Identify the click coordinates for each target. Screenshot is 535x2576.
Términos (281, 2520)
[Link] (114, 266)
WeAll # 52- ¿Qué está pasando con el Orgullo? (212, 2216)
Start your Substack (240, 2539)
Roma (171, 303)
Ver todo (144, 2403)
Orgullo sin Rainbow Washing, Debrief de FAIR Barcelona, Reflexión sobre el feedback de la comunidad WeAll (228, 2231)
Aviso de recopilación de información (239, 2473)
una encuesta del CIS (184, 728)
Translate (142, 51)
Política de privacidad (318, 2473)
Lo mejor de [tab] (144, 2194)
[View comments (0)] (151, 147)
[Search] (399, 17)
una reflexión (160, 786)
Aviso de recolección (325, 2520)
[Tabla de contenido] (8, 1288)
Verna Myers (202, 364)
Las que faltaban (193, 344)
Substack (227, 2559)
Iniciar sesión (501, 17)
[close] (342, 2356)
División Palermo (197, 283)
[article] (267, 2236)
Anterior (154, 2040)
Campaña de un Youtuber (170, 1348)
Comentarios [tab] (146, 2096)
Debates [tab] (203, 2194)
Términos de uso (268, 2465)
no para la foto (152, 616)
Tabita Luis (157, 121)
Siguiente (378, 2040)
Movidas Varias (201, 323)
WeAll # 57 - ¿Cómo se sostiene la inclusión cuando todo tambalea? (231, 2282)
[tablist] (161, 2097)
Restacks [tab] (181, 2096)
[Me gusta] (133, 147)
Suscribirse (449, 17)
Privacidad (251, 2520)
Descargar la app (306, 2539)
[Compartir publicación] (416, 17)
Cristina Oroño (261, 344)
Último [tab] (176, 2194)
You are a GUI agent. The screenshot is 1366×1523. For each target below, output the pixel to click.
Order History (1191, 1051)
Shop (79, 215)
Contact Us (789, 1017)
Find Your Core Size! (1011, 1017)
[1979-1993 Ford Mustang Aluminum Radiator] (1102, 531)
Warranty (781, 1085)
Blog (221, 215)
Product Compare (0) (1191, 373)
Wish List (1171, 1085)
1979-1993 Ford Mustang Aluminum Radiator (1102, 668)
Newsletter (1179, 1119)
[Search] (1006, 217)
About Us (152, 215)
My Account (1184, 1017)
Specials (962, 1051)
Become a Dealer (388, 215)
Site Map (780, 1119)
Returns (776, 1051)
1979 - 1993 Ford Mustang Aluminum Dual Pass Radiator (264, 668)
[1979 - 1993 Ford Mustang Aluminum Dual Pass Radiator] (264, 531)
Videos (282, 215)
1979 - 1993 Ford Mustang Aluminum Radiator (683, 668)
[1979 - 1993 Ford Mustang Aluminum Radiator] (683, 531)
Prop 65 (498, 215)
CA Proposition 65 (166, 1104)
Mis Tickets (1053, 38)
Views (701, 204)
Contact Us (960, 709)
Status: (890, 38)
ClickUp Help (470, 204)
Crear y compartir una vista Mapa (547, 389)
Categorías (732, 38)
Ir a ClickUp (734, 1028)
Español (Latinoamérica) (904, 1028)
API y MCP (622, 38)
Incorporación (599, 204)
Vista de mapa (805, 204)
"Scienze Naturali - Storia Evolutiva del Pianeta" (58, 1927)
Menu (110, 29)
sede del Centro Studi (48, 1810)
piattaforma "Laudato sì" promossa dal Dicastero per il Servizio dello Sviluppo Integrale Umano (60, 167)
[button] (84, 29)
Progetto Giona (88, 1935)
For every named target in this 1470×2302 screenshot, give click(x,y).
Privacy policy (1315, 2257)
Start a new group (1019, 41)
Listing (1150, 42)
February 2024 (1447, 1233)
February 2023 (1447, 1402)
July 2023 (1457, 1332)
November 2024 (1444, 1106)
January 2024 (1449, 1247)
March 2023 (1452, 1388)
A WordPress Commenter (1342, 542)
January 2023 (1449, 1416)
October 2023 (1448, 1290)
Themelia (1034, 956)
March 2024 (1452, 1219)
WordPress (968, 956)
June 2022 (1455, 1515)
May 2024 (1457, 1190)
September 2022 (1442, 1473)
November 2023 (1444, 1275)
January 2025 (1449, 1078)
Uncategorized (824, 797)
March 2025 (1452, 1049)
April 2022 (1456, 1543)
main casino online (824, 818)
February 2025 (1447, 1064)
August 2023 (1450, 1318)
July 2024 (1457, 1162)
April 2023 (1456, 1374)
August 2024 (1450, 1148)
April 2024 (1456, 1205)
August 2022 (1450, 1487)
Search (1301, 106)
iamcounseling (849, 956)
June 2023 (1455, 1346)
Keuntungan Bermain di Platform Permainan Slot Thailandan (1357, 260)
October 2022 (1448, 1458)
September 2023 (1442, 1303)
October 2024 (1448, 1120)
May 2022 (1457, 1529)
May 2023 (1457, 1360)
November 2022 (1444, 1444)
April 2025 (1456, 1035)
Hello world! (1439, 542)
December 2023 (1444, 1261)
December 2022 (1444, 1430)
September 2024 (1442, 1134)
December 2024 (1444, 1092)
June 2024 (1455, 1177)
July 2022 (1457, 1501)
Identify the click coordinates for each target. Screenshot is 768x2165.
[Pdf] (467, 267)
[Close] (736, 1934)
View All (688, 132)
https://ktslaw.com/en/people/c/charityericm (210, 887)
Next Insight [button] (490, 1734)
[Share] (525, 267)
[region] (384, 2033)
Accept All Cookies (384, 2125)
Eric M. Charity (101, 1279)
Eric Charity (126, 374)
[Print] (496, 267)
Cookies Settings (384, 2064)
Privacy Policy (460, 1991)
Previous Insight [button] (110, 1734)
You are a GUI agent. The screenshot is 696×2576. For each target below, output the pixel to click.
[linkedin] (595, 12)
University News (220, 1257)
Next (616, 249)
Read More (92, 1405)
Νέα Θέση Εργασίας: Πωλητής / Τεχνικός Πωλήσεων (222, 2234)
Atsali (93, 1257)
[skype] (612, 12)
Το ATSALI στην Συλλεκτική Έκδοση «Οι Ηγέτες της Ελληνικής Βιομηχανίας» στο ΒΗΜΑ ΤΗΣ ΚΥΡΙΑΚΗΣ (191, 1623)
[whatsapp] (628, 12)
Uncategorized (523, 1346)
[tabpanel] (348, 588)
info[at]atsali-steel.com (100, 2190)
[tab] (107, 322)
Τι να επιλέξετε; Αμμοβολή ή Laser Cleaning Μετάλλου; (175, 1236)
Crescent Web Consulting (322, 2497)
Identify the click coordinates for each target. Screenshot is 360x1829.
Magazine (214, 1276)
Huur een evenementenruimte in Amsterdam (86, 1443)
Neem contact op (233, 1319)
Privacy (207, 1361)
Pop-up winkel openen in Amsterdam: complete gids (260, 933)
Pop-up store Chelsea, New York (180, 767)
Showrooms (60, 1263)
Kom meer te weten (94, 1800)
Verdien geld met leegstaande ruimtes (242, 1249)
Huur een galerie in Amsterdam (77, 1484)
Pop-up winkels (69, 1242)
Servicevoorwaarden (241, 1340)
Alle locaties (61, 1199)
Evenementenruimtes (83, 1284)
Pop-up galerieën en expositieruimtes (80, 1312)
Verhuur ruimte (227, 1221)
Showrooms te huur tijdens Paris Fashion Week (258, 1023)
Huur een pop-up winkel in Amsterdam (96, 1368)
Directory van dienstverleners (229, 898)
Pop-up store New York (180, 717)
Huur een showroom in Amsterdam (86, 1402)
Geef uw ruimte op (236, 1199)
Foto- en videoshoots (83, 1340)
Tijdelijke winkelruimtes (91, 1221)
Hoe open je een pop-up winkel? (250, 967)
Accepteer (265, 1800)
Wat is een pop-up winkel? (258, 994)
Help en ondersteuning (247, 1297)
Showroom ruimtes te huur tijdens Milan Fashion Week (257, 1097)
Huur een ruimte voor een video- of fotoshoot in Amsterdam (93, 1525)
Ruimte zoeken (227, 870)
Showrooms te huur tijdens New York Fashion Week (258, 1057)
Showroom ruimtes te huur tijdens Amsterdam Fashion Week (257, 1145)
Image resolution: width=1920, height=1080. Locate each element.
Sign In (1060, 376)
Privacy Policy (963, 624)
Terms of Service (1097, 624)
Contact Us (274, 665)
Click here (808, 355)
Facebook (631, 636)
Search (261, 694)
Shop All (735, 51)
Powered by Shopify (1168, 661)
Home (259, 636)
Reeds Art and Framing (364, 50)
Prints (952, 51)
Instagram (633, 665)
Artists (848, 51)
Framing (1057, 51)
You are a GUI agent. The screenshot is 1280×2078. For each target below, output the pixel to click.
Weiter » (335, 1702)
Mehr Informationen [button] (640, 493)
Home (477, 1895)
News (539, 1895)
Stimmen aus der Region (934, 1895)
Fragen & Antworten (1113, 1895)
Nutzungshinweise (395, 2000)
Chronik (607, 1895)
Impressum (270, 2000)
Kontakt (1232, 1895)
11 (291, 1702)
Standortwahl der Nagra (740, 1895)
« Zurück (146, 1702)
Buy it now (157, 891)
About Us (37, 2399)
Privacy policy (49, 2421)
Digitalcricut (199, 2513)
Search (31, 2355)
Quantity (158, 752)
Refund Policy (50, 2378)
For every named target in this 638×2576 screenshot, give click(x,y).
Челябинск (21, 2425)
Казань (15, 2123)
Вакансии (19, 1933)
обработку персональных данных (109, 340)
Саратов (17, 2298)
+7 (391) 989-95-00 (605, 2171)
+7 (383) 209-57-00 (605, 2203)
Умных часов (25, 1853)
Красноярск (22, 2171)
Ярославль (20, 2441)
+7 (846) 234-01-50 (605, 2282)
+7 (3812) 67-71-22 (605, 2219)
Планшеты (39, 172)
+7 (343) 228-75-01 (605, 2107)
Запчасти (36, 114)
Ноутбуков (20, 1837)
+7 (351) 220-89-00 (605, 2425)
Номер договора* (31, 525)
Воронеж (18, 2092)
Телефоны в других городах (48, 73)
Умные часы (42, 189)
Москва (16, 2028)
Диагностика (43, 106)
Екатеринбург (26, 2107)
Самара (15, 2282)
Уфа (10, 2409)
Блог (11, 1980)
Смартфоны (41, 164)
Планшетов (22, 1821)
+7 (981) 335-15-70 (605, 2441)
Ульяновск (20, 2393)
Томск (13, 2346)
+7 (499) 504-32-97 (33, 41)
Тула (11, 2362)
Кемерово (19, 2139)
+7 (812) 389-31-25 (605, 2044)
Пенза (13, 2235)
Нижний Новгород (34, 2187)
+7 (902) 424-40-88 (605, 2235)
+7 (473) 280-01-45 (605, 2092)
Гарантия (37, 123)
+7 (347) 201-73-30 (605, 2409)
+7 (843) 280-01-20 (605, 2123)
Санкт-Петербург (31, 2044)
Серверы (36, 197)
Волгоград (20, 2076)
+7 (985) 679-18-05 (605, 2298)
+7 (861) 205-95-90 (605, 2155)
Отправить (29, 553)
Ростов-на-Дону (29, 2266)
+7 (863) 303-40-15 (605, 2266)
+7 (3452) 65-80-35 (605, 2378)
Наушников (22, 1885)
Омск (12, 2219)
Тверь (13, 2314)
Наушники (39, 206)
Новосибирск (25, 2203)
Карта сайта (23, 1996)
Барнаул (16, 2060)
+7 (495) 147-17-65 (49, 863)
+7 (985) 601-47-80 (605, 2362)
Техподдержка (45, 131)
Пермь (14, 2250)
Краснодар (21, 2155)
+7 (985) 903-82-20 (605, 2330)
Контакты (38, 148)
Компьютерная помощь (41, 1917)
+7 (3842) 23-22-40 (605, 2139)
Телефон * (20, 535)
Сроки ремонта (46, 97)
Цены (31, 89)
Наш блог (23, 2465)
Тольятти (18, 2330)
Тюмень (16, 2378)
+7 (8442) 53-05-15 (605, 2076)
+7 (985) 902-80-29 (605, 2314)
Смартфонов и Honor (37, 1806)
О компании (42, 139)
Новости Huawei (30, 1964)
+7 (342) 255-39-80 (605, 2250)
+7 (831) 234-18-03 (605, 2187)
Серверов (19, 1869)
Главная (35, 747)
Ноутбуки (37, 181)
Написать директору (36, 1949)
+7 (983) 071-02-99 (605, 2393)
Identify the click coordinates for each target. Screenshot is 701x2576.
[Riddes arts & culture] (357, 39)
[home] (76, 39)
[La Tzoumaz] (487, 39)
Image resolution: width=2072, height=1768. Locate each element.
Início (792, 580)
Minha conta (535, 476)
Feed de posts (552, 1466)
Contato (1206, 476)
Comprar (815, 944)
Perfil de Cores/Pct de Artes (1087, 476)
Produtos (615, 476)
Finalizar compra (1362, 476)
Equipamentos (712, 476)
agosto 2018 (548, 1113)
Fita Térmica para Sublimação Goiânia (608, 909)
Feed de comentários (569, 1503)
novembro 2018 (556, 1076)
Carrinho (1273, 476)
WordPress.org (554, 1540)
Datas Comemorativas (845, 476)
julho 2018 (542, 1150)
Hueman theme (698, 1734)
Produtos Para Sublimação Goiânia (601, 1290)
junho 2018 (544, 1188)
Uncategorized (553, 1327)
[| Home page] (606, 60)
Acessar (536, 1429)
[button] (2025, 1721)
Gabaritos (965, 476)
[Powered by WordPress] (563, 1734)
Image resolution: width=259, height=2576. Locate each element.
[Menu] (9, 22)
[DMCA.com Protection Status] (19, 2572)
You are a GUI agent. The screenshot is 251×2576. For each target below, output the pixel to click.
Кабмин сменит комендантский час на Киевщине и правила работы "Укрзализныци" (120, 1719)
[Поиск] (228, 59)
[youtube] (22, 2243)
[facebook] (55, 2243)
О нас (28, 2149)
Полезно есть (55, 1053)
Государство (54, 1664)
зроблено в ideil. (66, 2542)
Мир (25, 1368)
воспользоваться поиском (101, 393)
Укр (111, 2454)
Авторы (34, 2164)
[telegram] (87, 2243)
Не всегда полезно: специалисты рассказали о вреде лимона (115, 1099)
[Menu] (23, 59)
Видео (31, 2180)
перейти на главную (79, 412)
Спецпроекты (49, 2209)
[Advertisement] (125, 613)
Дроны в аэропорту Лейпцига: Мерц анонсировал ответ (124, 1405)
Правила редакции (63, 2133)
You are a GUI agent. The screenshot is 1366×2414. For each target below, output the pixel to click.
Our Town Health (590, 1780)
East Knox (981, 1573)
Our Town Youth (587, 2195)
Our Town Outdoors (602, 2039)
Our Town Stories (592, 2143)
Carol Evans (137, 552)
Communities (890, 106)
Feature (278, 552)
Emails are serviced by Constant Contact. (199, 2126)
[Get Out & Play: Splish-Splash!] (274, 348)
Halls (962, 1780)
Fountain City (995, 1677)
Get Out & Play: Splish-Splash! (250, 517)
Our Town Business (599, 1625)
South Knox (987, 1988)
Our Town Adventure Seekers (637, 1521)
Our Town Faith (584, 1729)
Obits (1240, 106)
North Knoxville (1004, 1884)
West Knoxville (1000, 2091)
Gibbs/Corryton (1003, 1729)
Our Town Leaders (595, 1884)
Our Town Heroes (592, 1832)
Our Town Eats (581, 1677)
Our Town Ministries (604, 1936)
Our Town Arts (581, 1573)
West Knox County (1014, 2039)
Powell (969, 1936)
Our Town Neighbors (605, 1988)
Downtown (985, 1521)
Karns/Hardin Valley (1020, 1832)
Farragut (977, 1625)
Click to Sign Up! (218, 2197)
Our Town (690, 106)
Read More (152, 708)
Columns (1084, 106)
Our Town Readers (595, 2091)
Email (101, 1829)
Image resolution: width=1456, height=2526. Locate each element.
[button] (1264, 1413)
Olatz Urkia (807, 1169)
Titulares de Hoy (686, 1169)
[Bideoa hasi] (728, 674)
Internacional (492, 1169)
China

## [GOAL OF THE EXERCISE]
Go through the listing above and write out exactly the lines starting with the one holding "Start your Substack (240, 2539)" and running through the one holding "Debates [tab] (203, 2194)", ends included, and no others.

## [RESULT BELOW]
Start your Substack (240, 2539)
Roma (171, 303)
Ver todo (144, 2403)
Orgullo sin Rainbow Washing, Debrief de FAIR Barcelona, Reflexión sobre el feedback de la comunidad WeAll (228, 2231)
Aviso de recopilación de información (239, 2473)
una encuesta del CIS (184, 728)
Translate (142, 51)
Política de privacidad (318, 2473)
Lo mejor de [tab] (144, 2194)
[View comments (0)] (151, 147)
[Search] (399, 17)
una reflexión (160, 786)
Aviso de recolección (325, 2520)
[Tabla de contenido] (8, 1288)
Verna Myers (202, 364)
Las que faltaban (193, 344)
Substack (227, 2559)
Iniciar sesión (501, 17)
[close] (342, 2356)
División Palermo (197, 283)
[article] (267, 2236)
Anterior (154, 2040)
Campaña de un Youtuber (170, 1348)
Comentarios [tab] (146, 2096)
Debates [tab] (203, 2194)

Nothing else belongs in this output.